Accepting consequences
Life in the desert is directly affected by the availability of two things - water and food. While this is true anywhere on Earth, due to the scarcity of those two elements in the desert environment, they become the paramount factors for the survival of living things. Usually the two are found together; plants and animals are concentrated in areas where water is reliably available.
For many years I have made both available to the birds and small mammals occupying the rural suburban area where I live. I tend the plants that provide shelter and food to them, and make available a steady source of water and supplemental food in measured amounts. It is an oasis not dissimilar to the natural ones nearby. As a predictable result I am privy to an inside view of the lives of the native wildlife on a daily basis, right outside my front window.
One morning, as a bevy of quail were busily feeding on the ground below the bird feeder, something startled them into flight. A young male hit the window with a sickening thud and fell to the ground. I jumped up to see if he had survived, just in time to watch a hawk sweep down, grab the inert body, and fly away.

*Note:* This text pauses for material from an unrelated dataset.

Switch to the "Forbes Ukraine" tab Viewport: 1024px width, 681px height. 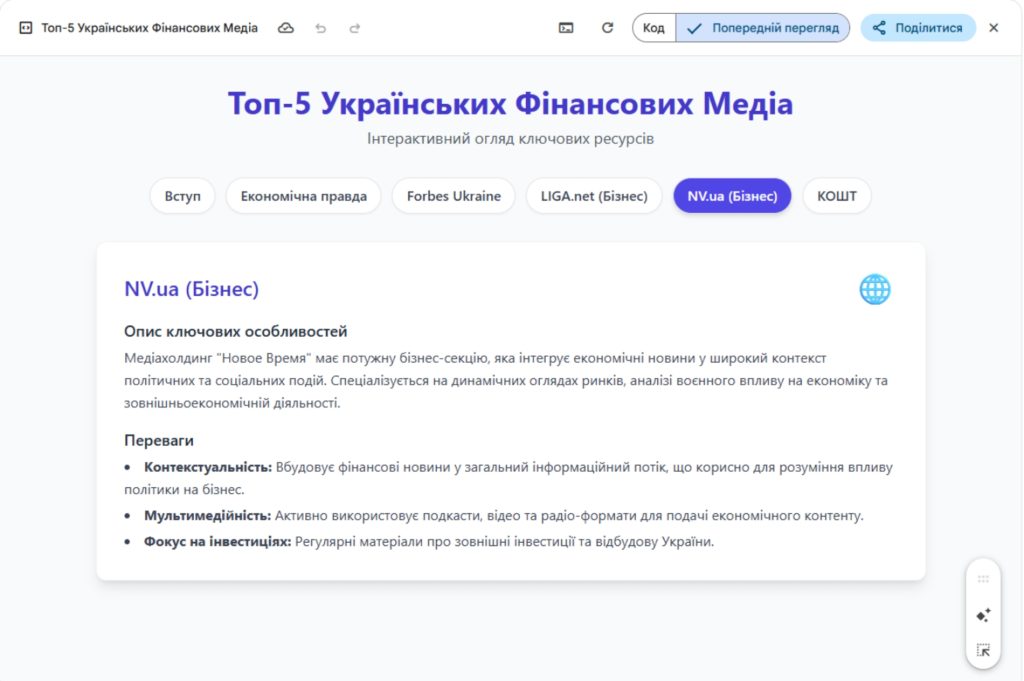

In retrospect, it was entirely predictable that in attracting quail and rabbits I would also be attracting the animals that prey on them. While it was not my goal, I must recognize that the gathering of prey animals would attract predators. If I stopped making food and water available, the quail and squirrels and rabbits would simply find another source, and the hawks and coyotes would follow them; making the consequences invisible doesn't change them.
The other day I was raking out the dead thatch of the annual rye underneath the trees, when I saw a small grey object in the pile of leaves and dead grass. I picked it up, and in a moment realized that in my gloved hand was the desiccated skull of a small bird. That's when I saw the feathers scattered in the grass, all that remained of a ladderback woodpecker.
And a single, solitary hawk feather.